The declining trend in the earnings from export of jute and jute products is feared to cause jitters in the sector. Jute was once the backbone of the nation's economy. The fabled golden fibre used to engage large numbers of farmers in its cultivation in the vast jute producing regions. This agro-segment was accompanied by the countrywide mills and factories manufacturing jute yarn and gunny sacks. After an agonisingly long pause in its production following the invasion of polythene products, jute had lately started re-emerging. The sector in Bangladesh experienced a new lease of life. Upon whetting expectations of the farmers and entrepreneurs involved in the jute farming and jute goods sector, the crop was attached a great priority --- both nationally and globally. Thanks to its biodegradable nature, jute in no time found a premier place in the search for an alternative to plastic, polypropylene etc.

In a generalised observation, a 'European economic slowdown' has been blamed on the latest plunge in export earnings from jute. Jute goods exporters point the finger at the cut in the import of the Bangladeshi jute yarn by a few countries which make carpets targeting Saudi Arabia, USA and other Western countries.
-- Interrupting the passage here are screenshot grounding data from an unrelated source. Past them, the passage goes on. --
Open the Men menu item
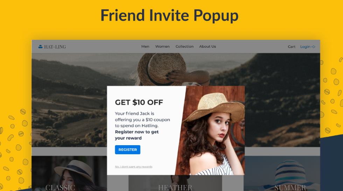Image resolution: width=343 pixels, height=191 pixels. (145, 47)
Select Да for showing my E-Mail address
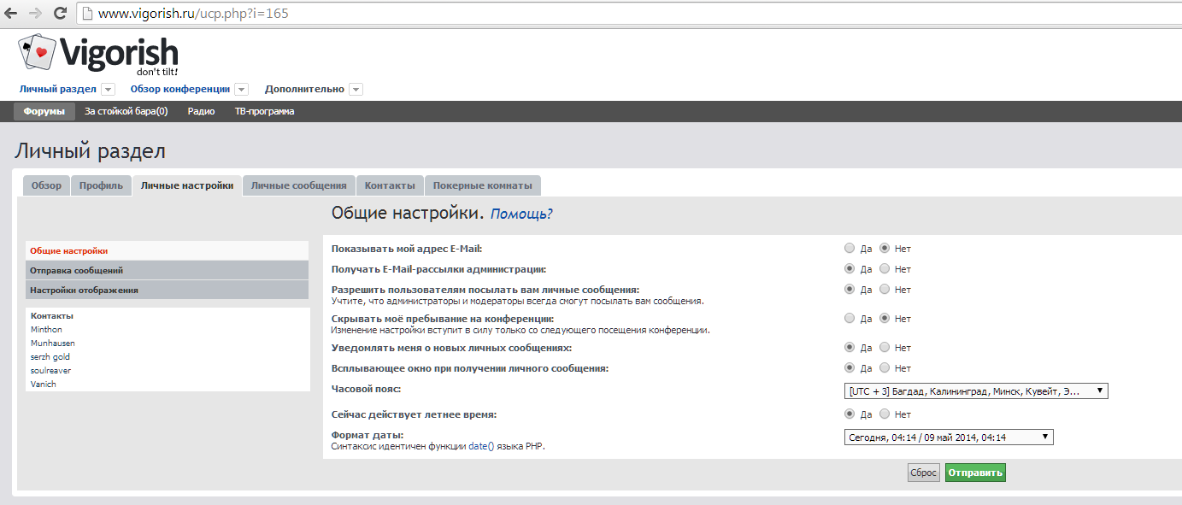The image size is (1182, 505). (x=849, y=249)
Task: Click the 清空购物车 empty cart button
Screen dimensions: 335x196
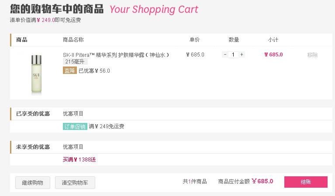Action: click(x=75, y=182)
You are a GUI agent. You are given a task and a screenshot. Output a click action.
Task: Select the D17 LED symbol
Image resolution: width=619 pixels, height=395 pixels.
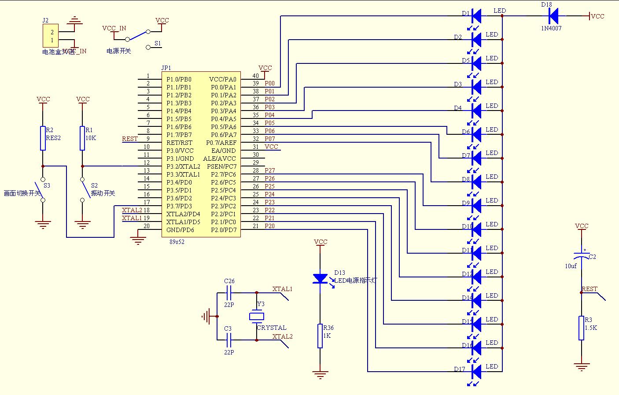[476, 372]
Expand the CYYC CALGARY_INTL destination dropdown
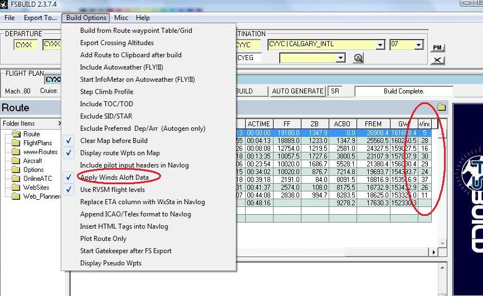Image resolution: width=483 pixels, height=296 pixels. tap(380, 45)
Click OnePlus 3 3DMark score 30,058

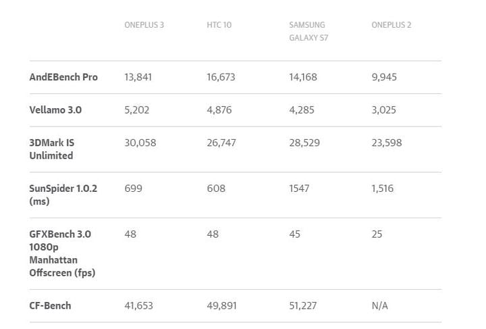(140, 143)
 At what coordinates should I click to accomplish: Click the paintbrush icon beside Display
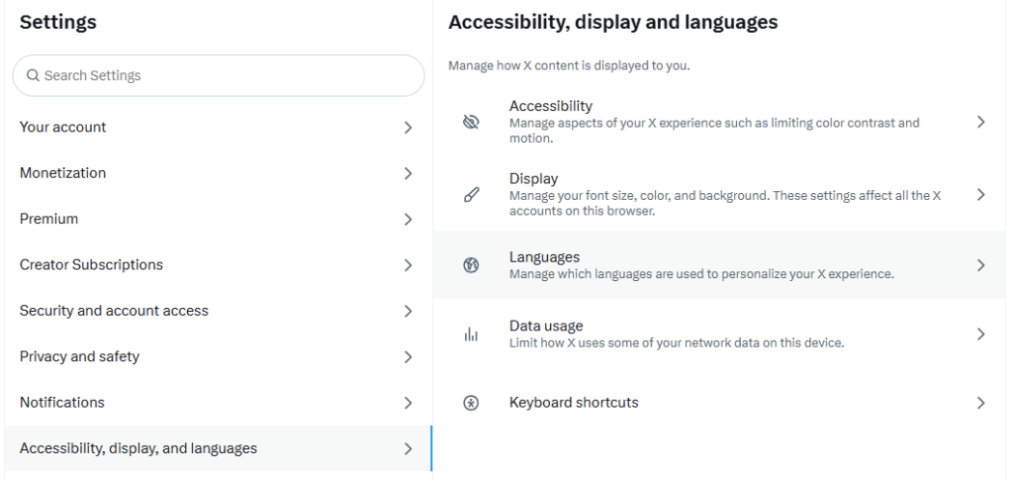(x=471, y=195)
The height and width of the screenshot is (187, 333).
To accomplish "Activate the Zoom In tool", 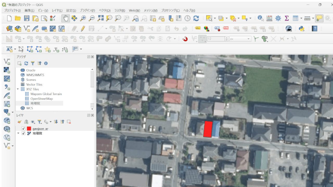I will tap(83, 18).
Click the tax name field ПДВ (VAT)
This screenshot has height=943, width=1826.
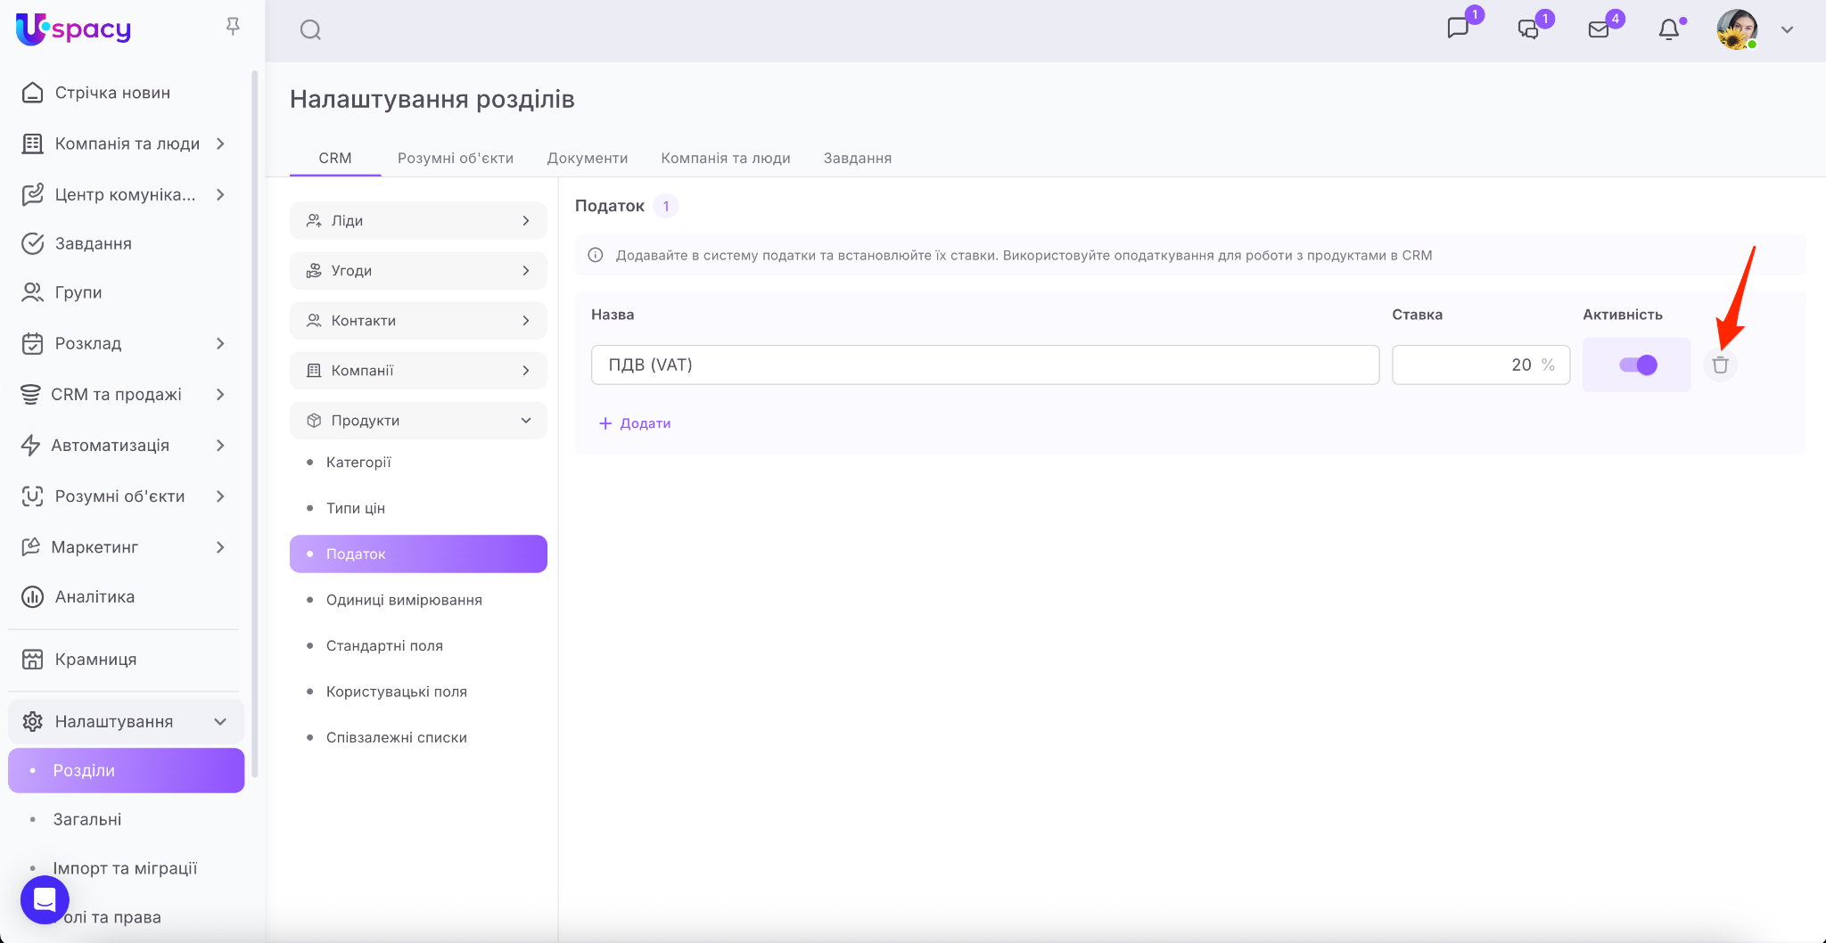(x=984, y=365)
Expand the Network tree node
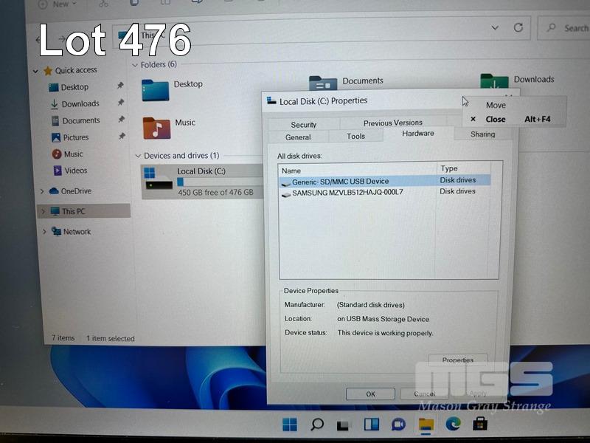This screenshot has width=590, height=443. click(44, 232)
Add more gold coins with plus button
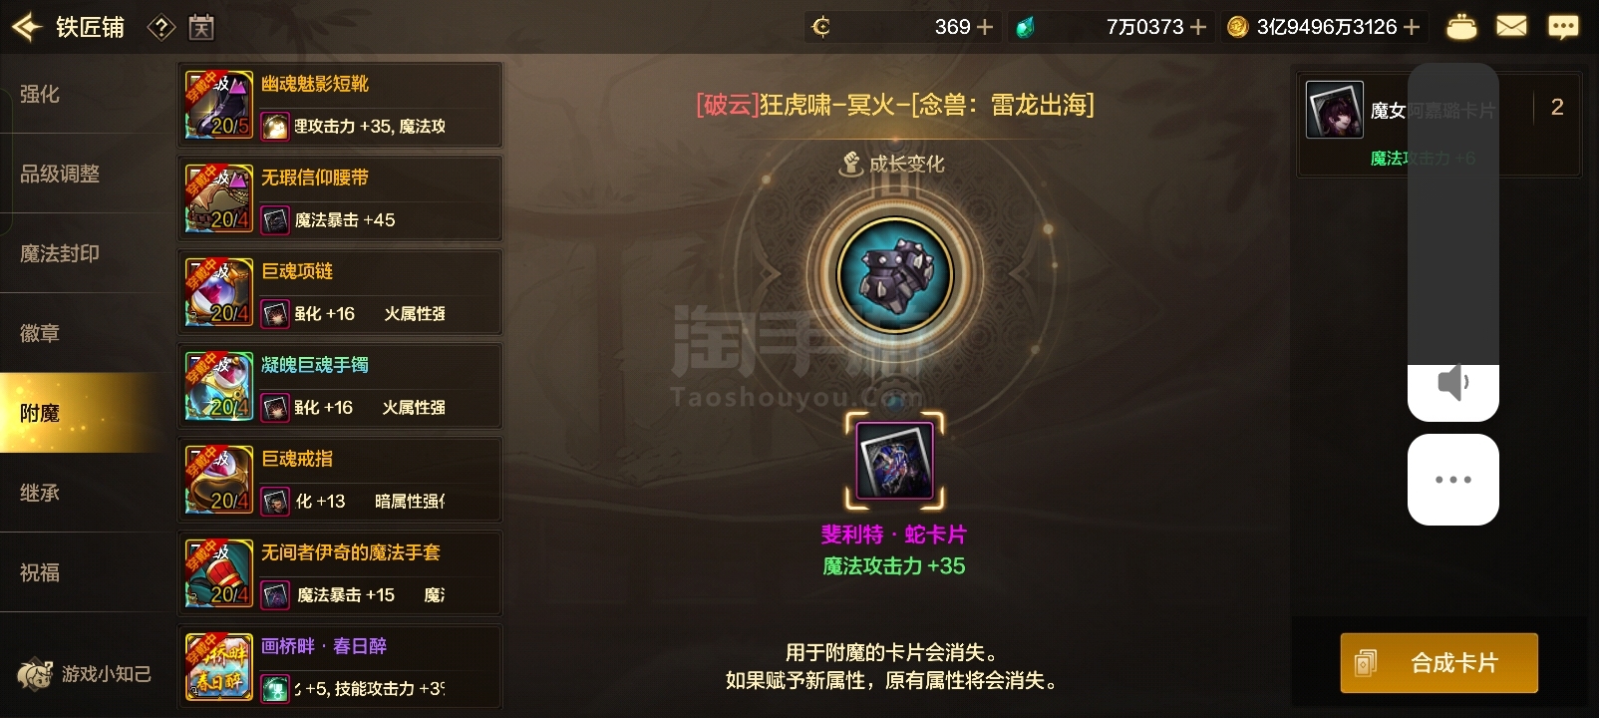 1412,27
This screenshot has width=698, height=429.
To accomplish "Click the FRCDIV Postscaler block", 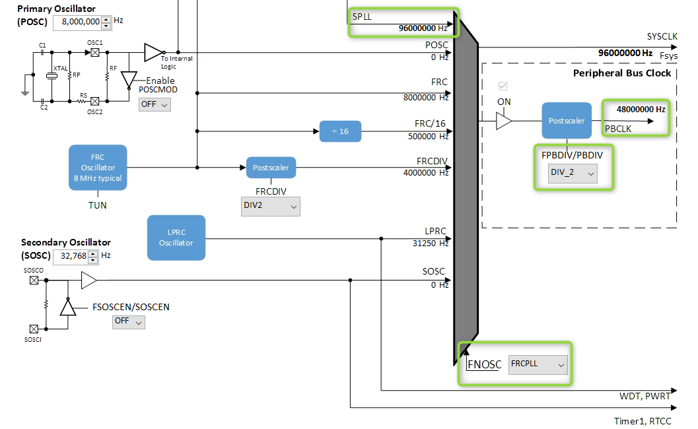I will [271, 167].
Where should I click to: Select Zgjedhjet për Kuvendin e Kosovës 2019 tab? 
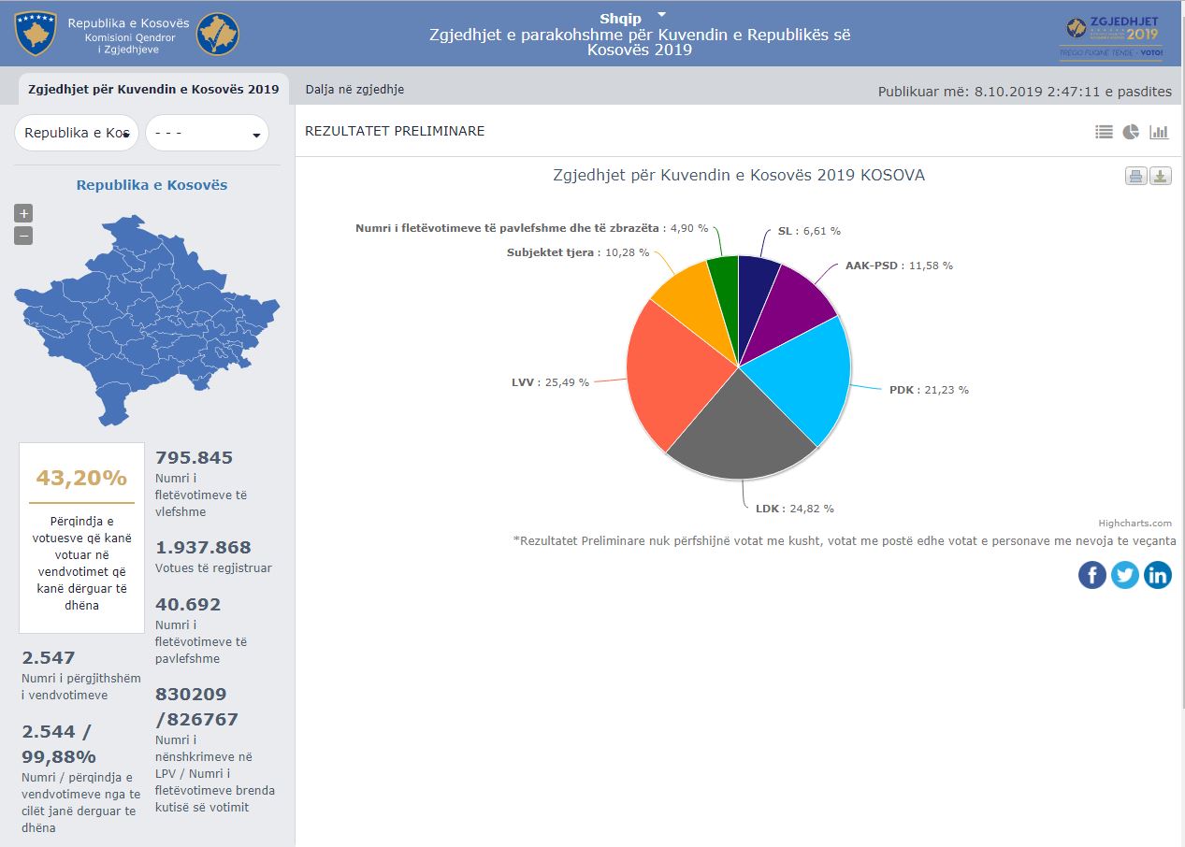coord(153,90)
The carpet importing countries have apparently lowered the volume of imports due to the 'economic slowdown'. Jute sector insiders also cite the anti-dumping duty imposed by India on a number of Bangladeshi jute products since 2017 for the disruption caused to the country's jute export earnings. With troubling developments in the background, the jute sector warrants urgent bailout measures. The job could be made easier by giving a final shape to the long-awaited draft jute policy. Such a policy can play a critical role in formally integrating the jute sector with the national economy.